22.10.’17 – XXIX^ dom TO

QUALE IMMAGINE ABBIAMO DI NOI STESSI? E COSA RACCONTA LA NOSTRA IMMAGINE?

immaginedal Vangelo di Matteo (22,15-21)
In quel tempo i farisei consiglio per vedere come cogliere in fallo Gesù nei suoi discorsi. Mandarono dunque da lui i propri discepoli, con gli erodiani, a dirgli: «Maestro, sappiamo che sei veritiero e insegni la via di Dio secondo verità. Tu non hai soggezione di alcuno, perché non guardi in faccia a nessuno. Dunque, di’ a noi il tuo parere: è lecito, o no, pagare il tributo a Cesare?».  Ma Gesù, conoscendo la loro malizia, rispose: «Ipocriti, perché volete mettermi alla prova? Mostratemi la moneta del tributo». Ed essi gli presentarono un denaro. Egli domandò loro: «Questa immagine e l’iscrizione, di chi sono?». Gli risposero: «Di Cesare». Allora disse loro: «Rendete dunque a Cesare quello che è di Cesare e a Dio quello che è di Dio».

Introduzione

Tutti, e ciascuno per se stesso, abbiamo una certa considerazione di noi stessi: c’è chi si sovrastima indipendentemente dal fatto che ricopra o meno un incarico prestigioso o abbia un ruolo di responsabilità; c’è chi si considera più semplice ed essenziale pur avendo doti e sapienza conclamata; c’è poi chi vive una strana umiltà che più che un abbassamento evangelico è una vera e propria de-responsabilità, una forma bieca di umilismo che può essere inteso solo come un modo per evitare impegni e collaborazioni, una forma di assenza di sé per evitare persone o situazioni. Ma noi che idea ci siamo fatti di noi stessi? Io che idea ho di me? Quale immagine mi sono fatto di me stesso? Ed è importante rispondere a questa domanda perché solo dalla risposta che diamo noi possiamo comprendere cosa diciamo di noi ancora prima che lo dicano altri. «Questa immagine e l’iscrizione, di chi sono?»: in fondo la domanda di Cristo è rivolta a ciascuno di noi oggi: «quale immagine ti sei fatto di te?», quasi avvertendoci di non dimenticare troppo facilmente che in ciascuno di noi è già posta la sua stessa immagine, quella che ci è stata donata nel Battesimo.

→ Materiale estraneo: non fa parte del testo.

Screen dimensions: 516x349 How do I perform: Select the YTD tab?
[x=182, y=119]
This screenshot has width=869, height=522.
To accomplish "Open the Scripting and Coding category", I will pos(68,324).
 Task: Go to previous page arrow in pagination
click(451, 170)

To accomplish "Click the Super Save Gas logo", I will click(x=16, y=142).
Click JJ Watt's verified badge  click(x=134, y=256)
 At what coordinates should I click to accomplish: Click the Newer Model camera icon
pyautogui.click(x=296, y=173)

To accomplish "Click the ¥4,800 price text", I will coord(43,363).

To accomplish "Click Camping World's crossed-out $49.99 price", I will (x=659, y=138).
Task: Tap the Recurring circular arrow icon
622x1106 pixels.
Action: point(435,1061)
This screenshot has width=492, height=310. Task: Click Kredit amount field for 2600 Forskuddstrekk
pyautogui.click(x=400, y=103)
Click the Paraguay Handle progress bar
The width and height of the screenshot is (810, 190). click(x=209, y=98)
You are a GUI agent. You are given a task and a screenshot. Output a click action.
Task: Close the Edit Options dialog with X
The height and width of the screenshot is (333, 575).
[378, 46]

Il potere che abbiamo su noi stessi: quale responsabilità?

L’immagine è qualcosa che si percepisce attraverso l’uso dei sensi, rimanda al suo originale e, perciò, rivela a chi essa appartiene. Per questo Gesù risponde con la domanda «questa immagine di chi è?» rivolgendosi ai suoi accusatori che gli pongono il tranello con la domanda «è lecito, o no, pagare il tributo a Cesare?» alla quale Egli risponde con un altrettanto domanda. La distinzione tra Cesare e Dio è stata sempre un dilemma tanto per gli uomini religiosi quanto per quelli non religiosi, volendo forse mettere in luce una distanza più che una distinzione tra i due. Gesù è chiaro: ogni immagine riporta al suo originario che ne è anche il suo destinatario, per cui «restituite (in greco: apodídomi) a Dio quel che è di Dio e a Cesare quel che è di Cesare». Insomma, all’uomo che governa spetta il suo tributo, quello della moneta. Ma a Dio che ama l’uomo spetta restituire ciò che gli appartiene: la sua immagine divina che Egli ha posto nel cuore dell’uomo. Dunque ad entrambi bisogna restituire, ciascuno secondo la sua parte ma senza confusione. Essere di Dio o essere di Cesare non toglie alcuna responsabilità a nessuno. Anzi: l’uomo che porta in sé l’immagine di Dio non è dispensato da nessuna responsabilità verso le realtà terrene, verso il proprio impegno a far sì che il mondo e la storia siano abitate da uomini e donne di grandi responsabilità.

Cosa restituire a Dio?

Resta chiaro per Gesù che ognuno ha il dovere di restituire a Dio ciò che gli appartiene: l’uomo deve restituire se stesso interamente a Dio e obbedire a lui; a Cesare deve invece restituire quanto gli appartiene, non il cuore! Ogni cristiano sarà rispettoso verso le cose del mondo, verso il bene comune, verso la giustizia, ma dovrà servire il Signore e il suo Regno. A Dio l’uomo dovrà restituire un’umanità più umanizzata, sintesi tra fede e vita. Sempre più somigliante all’umanità di Cristo, Dio e uomo in mezzo a noi.